Первая строфа, впрочем, тоже сложнее, чем может показаться. Синтаксис ее образует довольно сложную и не такую уж частую фигуру — «гипербатон» (синтаксически тесно связанное сочетание «хочу …выпытать» разорвано вставкой других слов), несколько слов выброшены (эллипсис: «куда Вам [лежит, предстоит] путь и где [Вы обретете] пристанище»). Не столь уж обычно и сочетание «сон туманящий»: причастие образовано от переходного глагола «туманить», волевым усилием превращенного в непереходный (ср., впрочем, «пьянящий», «манящий»).
Параллелизм находим и дальше: «Вы — на палубе / Вы — в дыме <…>/ поля — в <…> жалобе / поля — в росе». Такая цепочка параллельных конструкций могла бы создать впечатление плавности; Цветаева его избегает. Конструкция все время варьируется: меняется предлог, или значение предлога, или место и грамматическая форма определения. Кроме того, плавность нарушается ощутимым переносом во второй строфе, затем границей между строфами, а затем перебивается почти пародийным использованием устойчивого выражения «на все четыре стороны» (глагол «благословляю» в этом сочетании, мягко говоря, необычен, — создается впечатление грустной насмешки).
Образный ярус: предметный мир нашего стихотворения небогат; самая примечательная его черта — свободное сочетание традиционных образов с современными. Зеркало как атрибут гадания вполне естественно соседствует с мачтами, полями и воронами, но «поезд» в этом ряду возникает несколько неожиданно. Как кажется, цель такого соседства — приглушить элемент стилизации, добиться большей естественности и искренности тона. Нет никакой необходимости представлять себе Цветаеву, на самом деле гадающую у зеркала о С. Парнок (хотя эта ситуация не вовсе невероятна), но рядиться в одежды Светланы или Татьяны поэтесса здесь явно не собиралась.
Пространство и время. Пространство этого стихотворения четко поделено на пространство, где «я», — и пространство, где «Вы». Границей — и одновременно посредником — между ними служит зеркало с его магическими свойствами. Три глагольных сказуемых пронизывают эту границу — она проницаема для зрения и воли.
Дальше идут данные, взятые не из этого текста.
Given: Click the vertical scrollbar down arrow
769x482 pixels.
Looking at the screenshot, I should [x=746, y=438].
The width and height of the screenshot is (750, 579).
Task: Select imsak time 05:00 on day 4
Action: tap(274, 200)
Уже первая строка уводит нас из пространства «я» в пространство «Вы»: в начале ее мы еще вместе с «я» находимся «у зеркала», затем входим в магический туман — это знак перехода. В этом тумане задаются вопросы — и в ответ мы попадаем в пространство «Вы»: «Я вижу…» Посмотрим, как оно перед нами разворачивается: сначала «мачты корабля» — взгляд издали. Затем — «наплыв», крупный план: «и Вы — на палубе». Кадр меняется, но план по-прежнему крупный: «Вы — в дыме поезда» — и пространство резко распахивается: «поля — в вечерней жалобе». Дальше — взгляд вверх: «над ними вороны», включается вертикальное измерение. И едва ли не оттуда, сверху — прощальный взгляд на все это пространство и одновременно выход из него: «…на все четыре стороны». Налицо отчетливый ритм: «даль — близь — ширь — высь».
В пространстве герои стихотворения разлучены. Разлучены они и во времени: их общее прошлое с необходимостью задано ситуацией, но о нем не сказано ни слова, в настоящем они разлучены, и будущее не сулит встречи. Такая разъединенность любящ?